This pretty much sums it up nicely. The park has a maintenance/safety crew that does a run through of the whole park before they open in the morning, and this should have been caught by them. Us paying customers should not have to be the maintenance man. You wouldnt go to a skatepark and check every screw in every wood ramp before you start skating, because it is assumed by everyone (the company included) that the ramps are safe. Assumed risks cover things that happen in a safe, fully functioning environment. When the environment becomes unsafe due to negligence, you can toss all waivers out the window.


----------



## wrathfuldeity (Oct 5, 2007)

timmyboy188 said:


> So when you go to amusement parks, do you walk every ride, check every screw, make sure the rotors and motors, chains and latches are working up to par? I shouldn’t have to be a park inspector to feel comfortable riding it, I pay THEM to make sure it's safe. This is a two week old 500 dollar board, I shouldn’t have to settle for a forever compromised board because the workers cant make a box work right.
> 
> 5 months ago I broke my ankle at an indoor trampoline center, I did a double varial flip and landed on the trampoline with such force and twist, it broke it. I didn’t even THINK of suing them, while all others said was "did you sign a waiver??" like if I didn’t I could sue - ridiculous! However, if it ripped, and I fell though and broke my ankle that is THEIR negligence to have a proper functioning piece of equipment in their facility I paid to go to. Get real if any of you think you would be ok with your brand new NS was permanently F'd up because of something someone could have fixed if they simply bent over and gave a feature a second look. I'm not greedy to the least bit, what I want is fair, and any good company would honor a season pass to me.

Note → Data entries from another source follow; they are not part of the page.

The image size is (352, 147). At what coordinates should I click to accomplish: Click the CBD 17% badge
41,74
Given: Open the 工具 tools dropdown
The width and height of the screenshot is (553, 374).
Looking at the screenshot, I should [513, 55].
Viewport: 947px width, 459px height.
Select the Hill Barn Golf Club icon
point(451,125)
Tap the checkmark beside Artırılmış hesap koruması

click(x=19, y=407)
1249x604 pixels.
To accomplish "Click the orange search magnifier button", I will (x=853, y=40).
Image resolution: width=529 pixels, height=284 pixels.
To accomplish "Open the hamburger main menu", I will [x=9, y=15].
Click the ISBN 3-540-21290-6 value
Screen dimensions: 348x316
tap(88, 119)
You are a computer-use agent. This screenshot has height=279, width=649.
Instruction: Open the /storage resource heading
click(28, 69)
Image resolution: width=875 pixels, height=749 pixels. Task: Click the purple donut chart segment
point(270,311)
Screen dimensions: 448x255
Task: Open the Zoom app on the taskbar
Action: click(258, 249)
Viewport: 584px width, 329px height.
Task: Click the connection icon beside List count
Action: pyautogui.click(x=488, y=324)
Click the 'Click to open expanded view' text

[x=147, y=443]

BS timmy...how old ru, how long have u been skiing/boarding, did you read my post (top of page) ...grow up...shit happens...and on a hill some nasty shit sometimes happens...be thankful that the spill didn't put u out for the season or flick you off the planet. May I suggest a shaun white video game instead. You ass...umed that the park guy could have done something, but didn't and therefore fucked your board....that son is "narcissistic paranoia"...get real u entitled r'tard.


----------



## wrathfuldeity (Oct 5, 2007)

timmyboy188 said:


> Nope, he walked away and if I didn't walk up to him, he wouldn't have even went back to fix it. Even funnier, when I was done talking to the manager inside, another guy came up and over heard, and said "did you mess your board up too on that box?!?"
> 
> I stated my situation to him, and once that screw came up, the box came apart, and ripped the end of his base sheet of his board, so I'm not the only one that got F'd over by not only a faulty box, but a park worker that couldn't even go back and fix it or close it off.

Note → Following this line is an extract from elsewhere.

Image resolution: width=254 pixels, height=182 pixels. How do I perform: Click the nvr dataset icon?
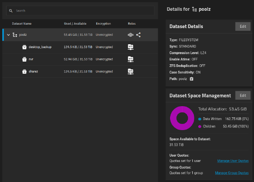click(x=24, y=59)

well this wasn't in the post...but shit happens. Ya park guy should have closed down the line.


----------



## timmyboy188 (Dec 7, 2010)

wrathfuldeity said:


> BS timmy...how old ru, how long have u been skiing/boarding, did you read my post (top of page) ...grow up...shit happens...and on a hill some nasty shit sometimes happens...be thankful that the spill didn't put u out for the season or flick you off the planet. May I suggest a shaun white video game instead. You ass...umed that the park guy could have done something, but didn't and therefore fucked your board....that son is "narcissistic paranoia"...get real u entitled r'tard.


I'm old enough to know that people that talk shit on the internet and have no idea what they're talking about are usually sad, ignorant people, and I don't care for your retarded comments, so please, STFU and go back to the dark, nasty hole you protruded through, thanks.


----------



## timmyboy188 (Dec 7, 2010)

little devil said:


> Is that the $699 pass you want.


Yes, but it's not 700 dollars coming out there pocket, like buying me a new board is. All they have to do is let one guy ride for free one year, out of the hundreds of thousands that will visit this year. And come next year, I will be buying my tickets, just like I have been for the last 12 years, and everyone wins.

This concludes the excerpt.